Computer Science  Data Structures

There are many different data structures. It is important to understand the advantages and disadvantages of each, so that you know which data structure is most appropriate for any given situation. This tutorial will briefly describe several common data structures, when they should be used, and lists their pros and cons. Additionally, there are several tables at the end listing the computational complexity of various operations on the data structures.

A Primer on Computational Complexity

The performance of algorithms and data structures is rarely described in terms of absolute time. Saying that an operation takes 7 ms is only accurate for a specific computer running on a specific input. Instead performance is described relative to the input size. Commonly used is big-O notation, which is an upper bound on an algorithms performance. For example, a linear time algorithm takes time proportional to the input size. If the size of the input doubles, so does the amount of time to perform the operation. In big-O notation, the complexity of a linear time algorithm would be written as O(n).

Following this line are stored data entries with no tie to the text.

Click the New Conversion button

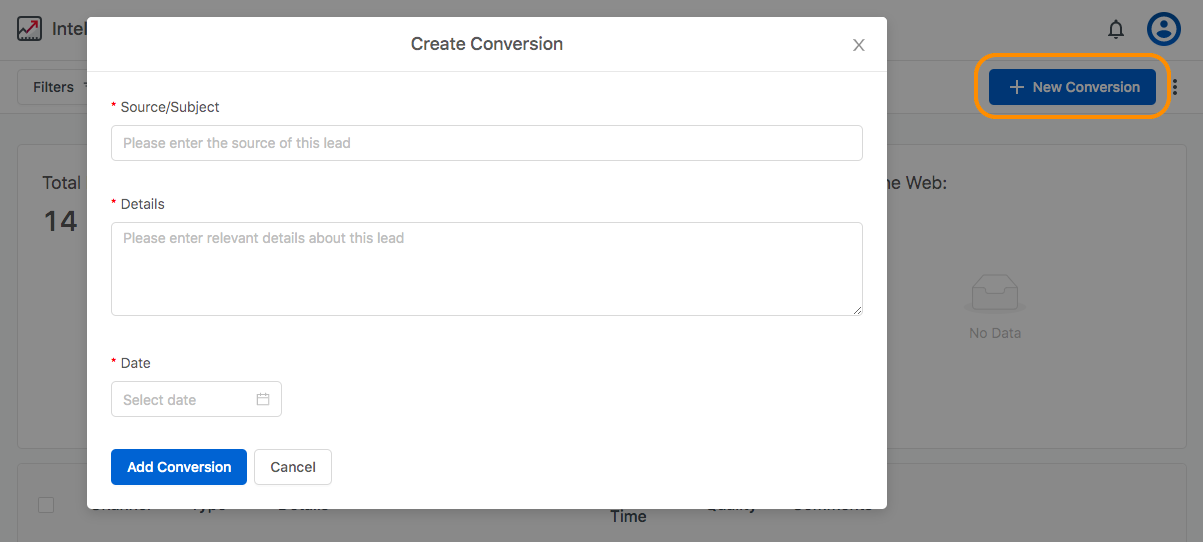(1072, 87)
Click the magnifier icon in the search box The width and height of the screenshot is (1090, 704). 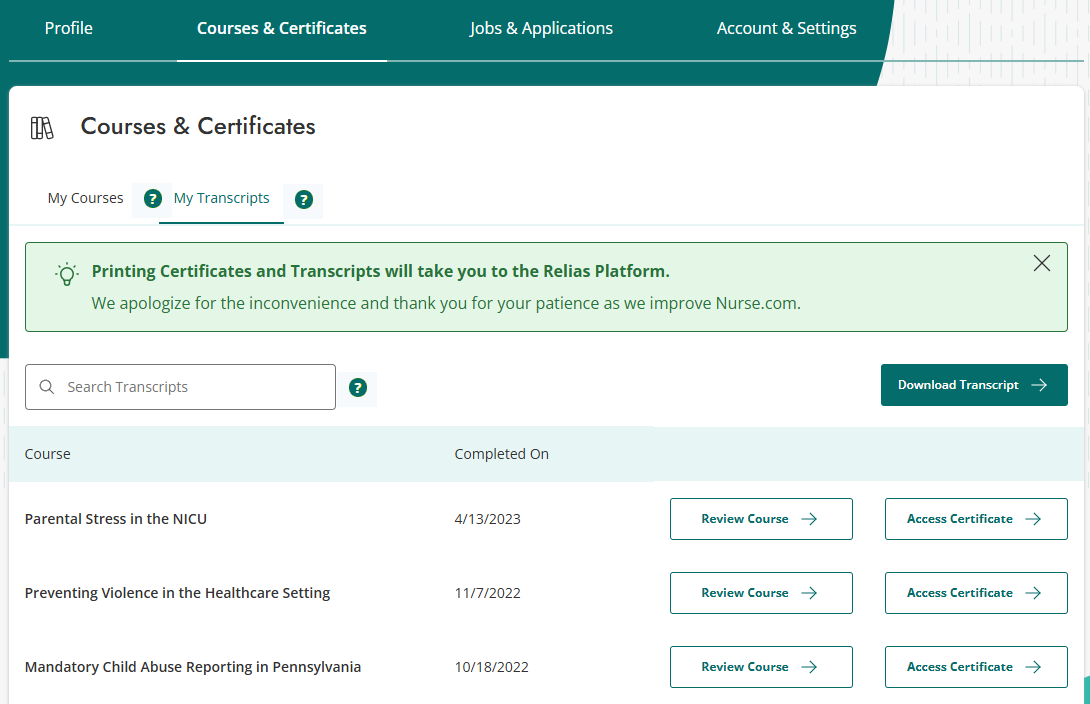[x=47, y=386]
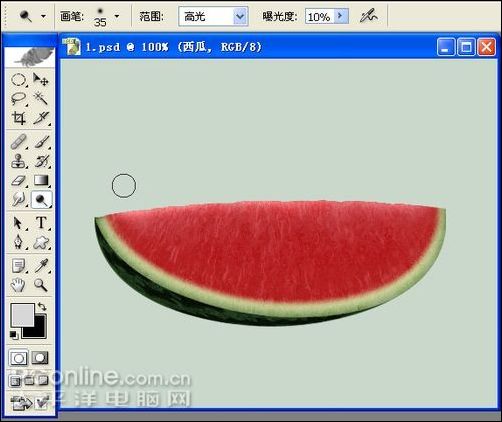Image resolution: width=502 pixels, height=422 pixels.
Task: Click the exposure 10% input field
Action: click(319, 16)
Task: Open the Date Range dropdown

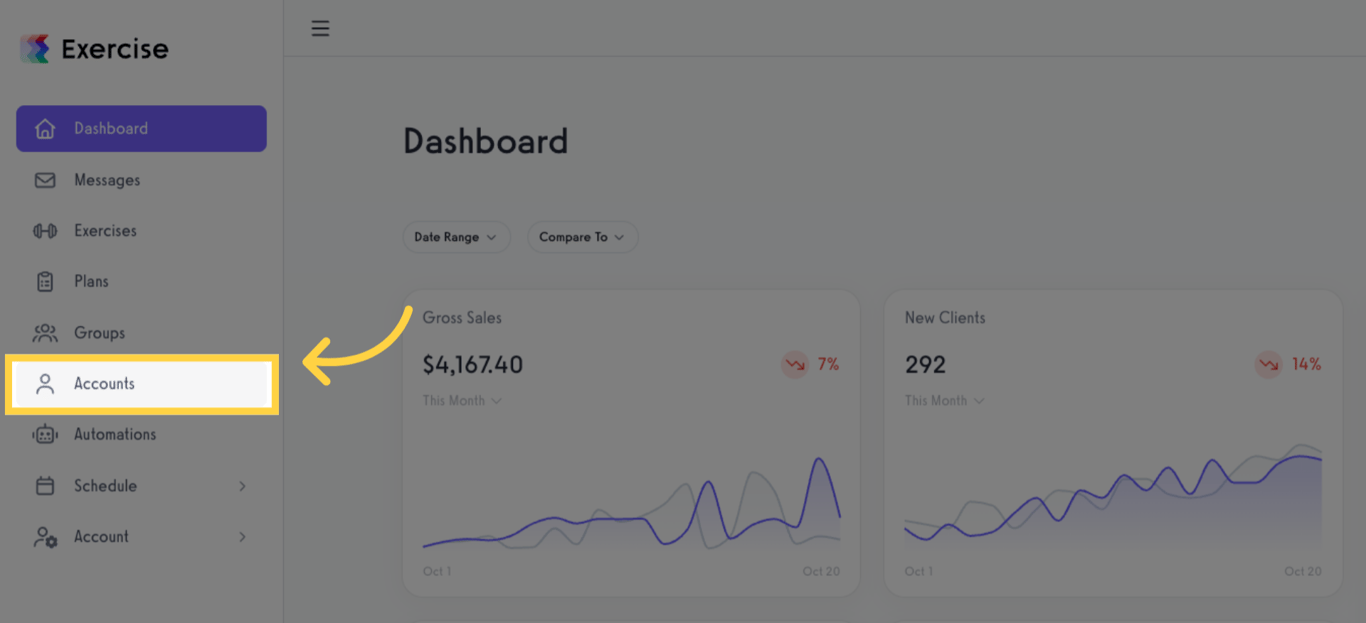Action: (456, 237)
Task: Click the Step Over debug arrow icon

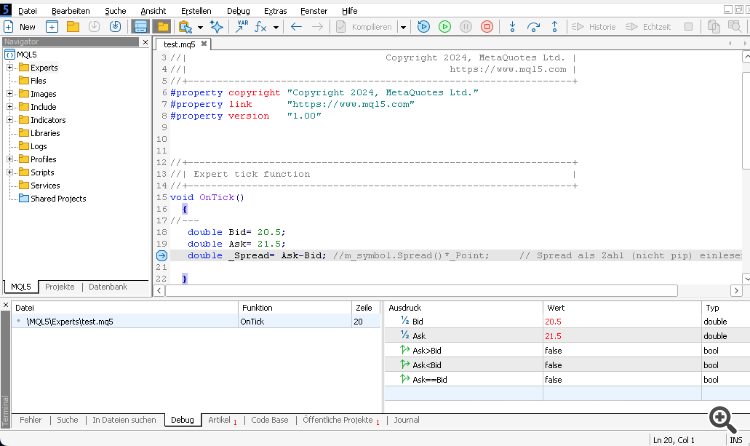Action: [x=535, y=27]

Big-O notation, however, does not provide all the information that may be needed. It is a measure of asymptotic performance, only accounting for how the complexity increases for large inputs. Only the fastest growing term affects the asymptotic behavior, and so the other terms are not included. Still, big-O notation provides a reasonable estimate of the performance for most operations on inputs larger than 20 elements.

Another computational complexity idea is amortized cost. This can be thought of as an average. While it may occasionally take more time to run the operation, any sequence of n operations will average no more than the amortized cost per operation. Determining the complexity of algorithms is beyond the scope of this tutorial, but reference tables are provided at the end of the post for the data structures discussed here.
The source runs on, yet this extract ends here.